(DOCUMENT SEGMENT)

++++++

Researchers affiliated with the Deep-time Data Driven Discovery project (4D) are interested in recycling – but not plastic and paper. They want to reuse data from decades of research on Earth, its minerals, life forms, and history to make new discoveries using data science tools.
By analyzing and visualizing existing data in new ways, 4D scientists aim to understand the interactions between life and the physical world, make predictions about Earth’s evolution, and uncover laws of planetary formation. Several DCO members are actively involved in the coalition, including DCO Executive Director Robert Hazen, Shaunna Morrison, Chao Liu (all at Carnegie Institution for Science, USA), Peter Fox (Rensselaer Polytechnic Institute, USA), Donato Giovannelli (University of Naples Federico II, Italy), Sabin Zahirovic, Dietmar Müller (University of Sydney, Australia), and others.
Inspired by DCO work on carbon mineral evolution, The 4D initiative grew out of the Deep-Time, Data Infrastructure project, sponsored by the Keck and Alfred P. Sloan Foundations, and the DCO, and the 4D Workshop: Deep-time Data Driven Discovery and the Evolution of Earth, held in June 2018. The workshop brought together Earth, space, life, and data scientists to integrate their fields through a data-driven perspective. Members of 4D are still looking for long-term funding to advance the research collaborations developed at the launch meeting.

++++++

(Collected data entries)
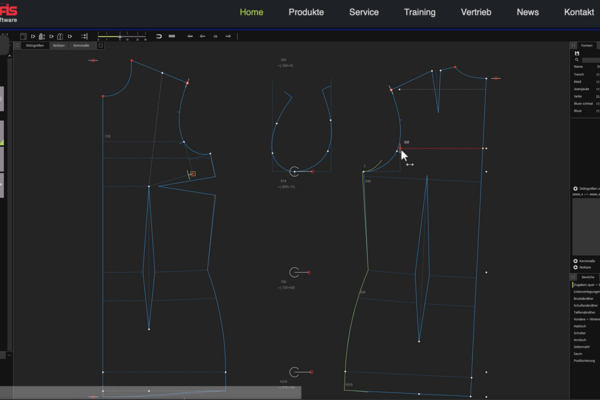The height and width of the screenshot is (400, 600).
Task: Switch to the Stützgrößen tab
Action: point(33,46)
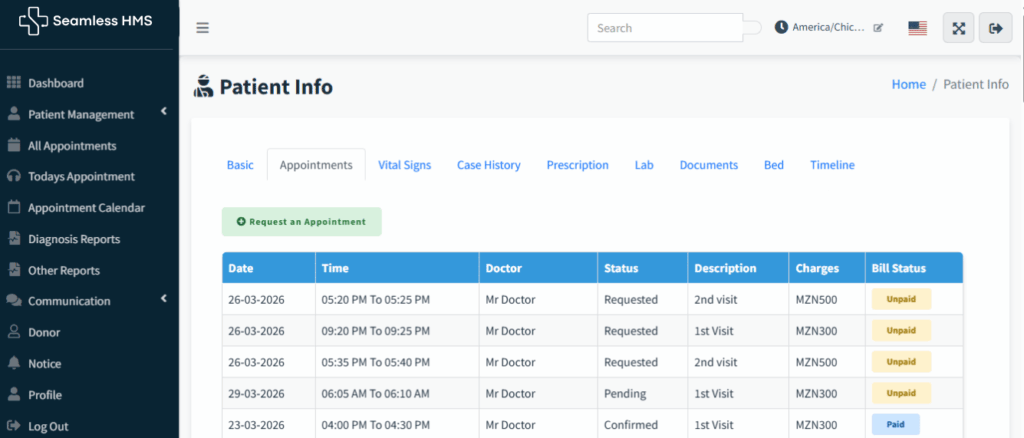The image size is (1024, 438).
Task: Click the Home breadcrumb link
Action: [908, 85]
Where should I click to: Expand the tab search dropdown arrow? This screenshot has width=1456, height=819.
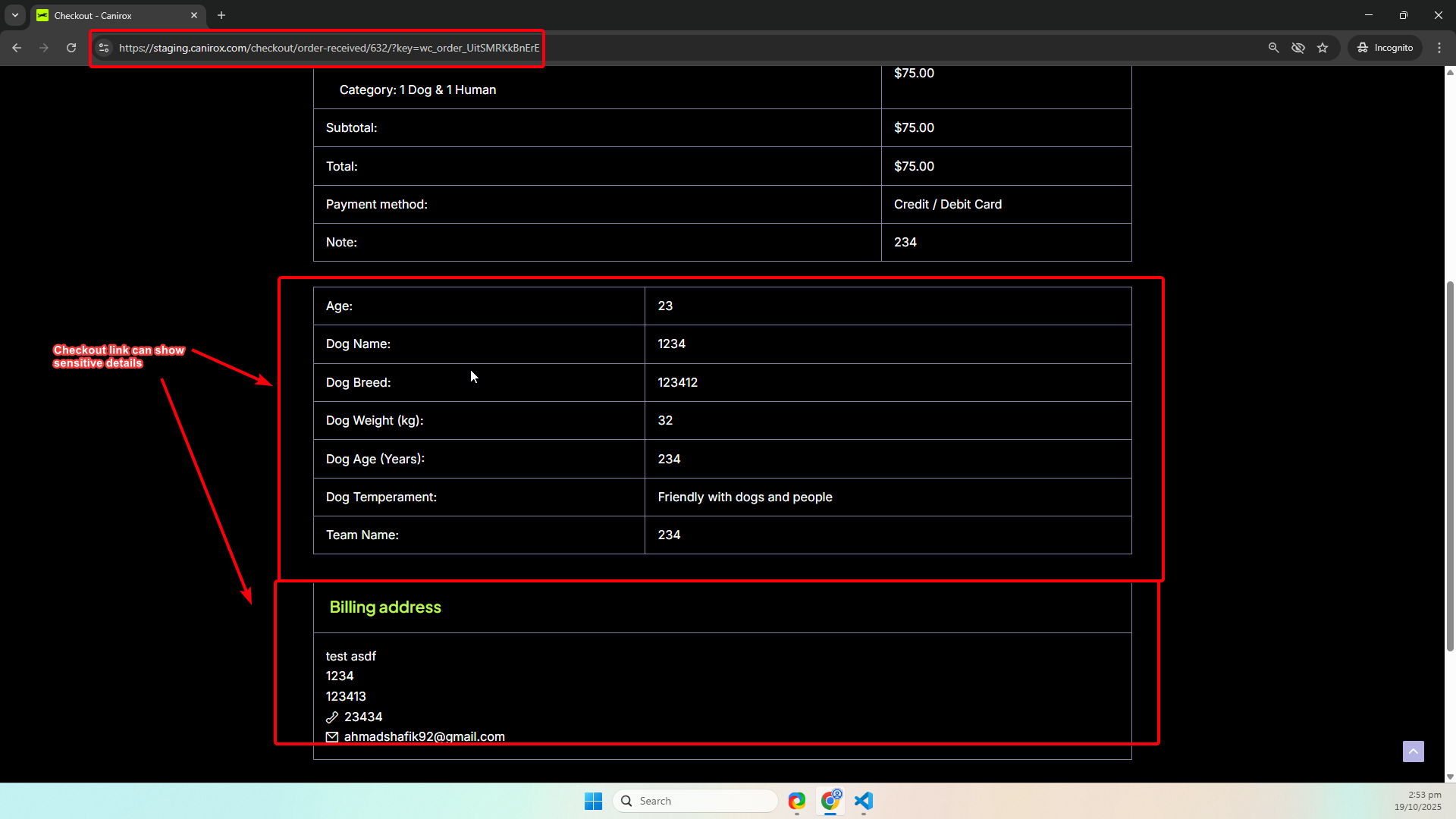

++++++

(GIVEN REQUEST 1) List the institutions given in parentheses after the DCO members' names in the passage on the 4D project.
(GIVEN REQUEST 2) Reproduce the passage on the 4D project, starting with "Inspired by DCO" and going on through "the launch meeting.".
This material was gathered from a separate source.

(EXPECTED ANSWER 1)
Carnegie Institution for Science
Rensselaer Polytechnic Institute
University of Naples Federico II
University of Sydney

(EXPECTED ANSWER 2)
Inspired by DCO work on carbon mineral evolution, The 4D initiative grew out of the Deep-Time, Data Infrastructure project, sponsored by the Keck and Alfred P. Sloan Foundations, and the DCO, and the 4D Workshop: Deep-time Data Driven Discovery and the Evolution of Earth, held in June 2018. The workshop brought together Earth, space, life, and data scientists to integrate their fields through a data-driven perspective. Members of 4D are still looking for long-term funding to advance the research collaborations developed at the launch meeting.